* Stored data
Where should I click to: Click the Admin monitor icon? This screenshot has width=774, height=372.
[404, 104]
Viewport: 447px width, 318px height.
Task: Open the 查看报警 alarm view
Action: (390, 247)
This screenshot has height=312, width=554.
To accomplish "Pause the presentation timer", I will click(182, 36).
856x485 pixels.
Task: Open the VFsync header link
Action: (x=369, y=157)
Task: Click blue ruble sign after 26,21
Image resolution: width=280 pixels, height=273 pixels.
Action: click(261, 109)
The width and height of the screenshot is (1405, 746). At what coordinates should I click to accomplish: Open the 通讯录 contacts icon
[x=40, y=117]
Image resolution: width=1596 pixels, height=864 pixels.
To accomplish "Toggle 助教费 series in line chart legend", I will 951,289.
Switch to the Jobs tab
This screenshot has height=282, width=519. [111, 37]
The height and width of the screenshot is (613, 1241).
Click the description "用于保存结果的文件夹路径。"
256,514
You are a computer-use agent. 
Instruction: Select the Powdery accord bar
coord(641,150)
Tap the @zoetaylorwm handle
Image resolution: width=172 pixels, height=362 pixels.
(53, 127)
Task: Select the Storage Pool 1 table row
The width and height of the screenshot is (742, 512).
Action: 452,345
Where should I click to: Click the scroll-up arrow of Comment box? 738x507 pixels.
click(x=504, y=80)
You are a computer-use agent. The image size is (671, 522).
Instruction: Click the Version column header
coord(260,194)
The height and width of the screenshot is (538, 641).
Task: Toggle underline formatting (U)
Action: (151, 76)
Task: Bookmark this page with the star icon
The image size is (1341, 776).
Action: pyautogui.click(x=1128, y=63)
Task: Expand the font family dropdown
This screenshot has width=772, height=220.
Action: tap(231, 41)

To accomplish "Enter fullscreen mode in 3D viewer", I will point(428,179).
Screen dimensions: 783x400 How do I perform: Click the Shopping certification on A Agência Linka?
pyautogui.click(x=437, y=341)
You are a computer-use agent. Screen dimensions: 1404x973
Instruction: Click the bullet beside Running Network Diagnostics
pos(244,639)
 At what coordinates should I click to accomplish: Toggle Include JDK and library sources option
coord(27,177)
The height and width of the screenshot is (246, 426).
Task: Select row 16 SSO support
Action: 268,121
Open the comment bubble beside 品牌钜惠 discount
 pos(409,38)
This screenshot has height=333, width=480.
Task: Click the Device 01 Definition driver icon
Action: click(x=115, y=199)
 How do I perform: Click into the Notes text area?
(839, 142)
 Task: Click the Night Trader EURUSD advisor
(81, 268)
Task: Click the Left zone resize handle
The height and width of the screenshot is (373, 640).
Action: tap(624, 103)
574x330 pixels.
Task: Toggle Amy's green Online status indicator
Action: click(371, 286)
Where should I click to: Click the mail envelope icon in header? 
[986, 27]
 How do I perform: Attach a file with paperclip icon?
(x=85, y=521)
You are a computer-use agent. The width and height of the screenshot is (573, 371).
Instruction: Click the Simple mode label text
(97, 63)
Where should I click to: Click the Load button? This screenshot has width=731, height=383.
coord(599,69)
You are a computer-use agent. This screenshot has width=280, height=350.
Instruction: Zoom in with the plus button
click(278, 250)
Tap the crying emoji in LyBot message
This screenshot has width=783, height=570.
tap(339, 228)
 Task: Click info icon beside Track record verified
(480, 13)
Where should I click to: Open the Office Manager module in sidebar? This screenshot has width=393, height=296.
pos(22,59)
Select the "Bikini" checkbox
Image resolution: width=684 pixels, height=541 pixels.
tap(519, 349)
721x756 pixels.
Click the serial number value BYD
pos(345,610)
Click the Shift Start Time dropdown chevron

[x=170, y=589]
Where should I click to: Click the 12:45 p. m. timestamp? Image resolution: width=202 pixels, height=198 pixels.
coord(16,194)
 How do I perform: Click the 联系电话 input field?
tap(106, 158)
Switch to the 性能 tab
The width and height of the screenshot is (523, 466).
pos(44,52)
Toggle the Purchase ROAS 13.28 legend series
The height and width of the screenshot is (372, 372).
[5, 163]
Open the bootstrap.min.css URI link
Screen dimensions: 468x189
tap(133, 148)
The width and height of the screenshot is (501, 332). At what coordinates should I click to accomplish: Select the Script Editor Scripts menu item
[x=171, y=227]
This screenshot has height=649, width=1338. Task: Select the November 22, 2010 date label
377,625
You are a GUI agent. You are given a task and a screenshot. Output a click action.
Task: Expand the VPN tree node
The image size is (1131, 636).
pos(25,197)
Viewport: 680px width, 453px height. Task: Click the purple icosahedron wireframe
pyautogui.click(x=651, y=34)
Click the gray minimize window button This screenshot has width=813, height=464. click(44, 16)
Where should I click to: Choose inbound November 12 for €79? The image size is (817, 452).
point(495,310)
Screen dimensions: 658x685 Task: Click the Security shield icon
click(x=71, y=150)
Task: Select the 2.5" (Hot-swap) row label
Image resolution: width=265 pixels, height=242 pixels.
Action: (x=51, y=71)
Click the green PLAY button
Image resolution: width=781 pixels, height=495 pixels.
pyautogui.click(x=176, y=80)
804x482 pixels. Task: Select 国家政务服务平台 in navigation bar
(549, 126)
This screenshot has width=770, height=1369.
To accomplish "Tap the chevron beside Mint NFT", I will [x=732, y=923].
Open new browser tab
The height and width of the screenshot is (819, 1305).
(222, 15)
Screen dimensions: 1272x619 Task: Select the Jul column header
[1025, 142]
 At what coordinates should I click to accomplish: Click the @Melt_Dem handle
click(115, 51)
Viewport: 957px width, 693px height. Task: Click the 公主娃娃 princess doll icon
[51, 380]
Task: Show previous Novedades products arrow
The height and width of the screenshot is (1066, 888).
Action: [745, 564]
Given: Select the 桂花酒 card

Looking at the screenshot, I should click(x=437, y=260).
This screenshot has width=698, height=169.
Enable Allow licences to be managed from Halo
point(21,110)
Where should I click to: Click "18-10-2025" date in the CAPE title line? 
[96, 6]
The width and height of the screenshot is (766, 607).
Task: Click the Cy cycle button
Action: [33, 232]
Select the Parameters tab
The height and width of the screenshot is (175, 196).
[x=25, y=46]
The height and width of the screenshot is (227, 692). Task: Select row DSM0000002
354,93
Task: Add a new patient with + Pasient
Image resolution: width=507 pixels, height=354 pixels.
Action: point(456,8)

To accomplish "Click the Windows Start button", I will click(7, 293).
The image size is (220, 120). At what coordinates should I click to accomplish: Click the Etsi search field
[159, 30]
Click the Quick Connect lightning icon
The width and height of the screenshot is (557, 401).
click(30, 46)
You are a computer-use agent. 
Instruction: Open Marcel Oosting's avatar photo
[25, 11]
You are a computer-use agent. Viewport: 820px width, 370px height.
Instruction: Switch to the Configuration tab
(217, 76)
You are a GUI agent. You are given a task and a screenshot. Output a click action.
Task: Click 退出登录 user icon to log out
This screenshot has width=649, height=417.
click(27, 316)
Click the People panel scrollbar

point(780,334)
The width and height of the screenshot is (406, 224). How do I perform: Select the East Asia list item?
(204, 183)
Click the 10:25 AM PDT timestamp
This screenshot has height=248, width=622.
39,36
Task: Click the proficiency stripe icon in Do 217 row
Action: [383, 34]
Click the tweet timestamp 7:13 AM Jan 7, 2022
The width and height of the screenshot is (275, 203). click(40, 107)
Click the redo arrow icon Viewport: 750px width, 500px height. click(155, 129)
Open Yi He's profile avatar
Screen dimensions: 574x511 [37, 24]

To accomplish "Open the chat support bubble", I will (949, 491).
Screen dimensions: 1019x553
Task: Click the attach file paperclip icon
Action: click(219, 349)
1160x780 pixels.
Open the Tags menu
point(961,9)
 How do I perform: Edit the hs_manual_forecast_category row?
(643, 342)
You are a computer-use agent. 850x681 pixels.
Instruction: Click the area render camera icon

* Exercise
Lines from the top of the entries above to the line that contains "Task: Click blue ruble sign after 26,21" should be set down exactly, please, with both ends kept and nothing added.

* Response box
Where should I click to: Click the Admin monitor icon? This screenshot has width=774, height=372.
[404, 104]
Viewport: 447px width, 318px height.
Task: Open the 查看报警 alarm view
Action: (390, 247)
This screenshot has height=312, width=554.
To accomplish "Pause the presentation timer", I will click(182, 36).
856x485 pixels.
Task: Open the VFsync header link
Action: (x=369, y=157)
Task: Click blue ruble sign after 26,21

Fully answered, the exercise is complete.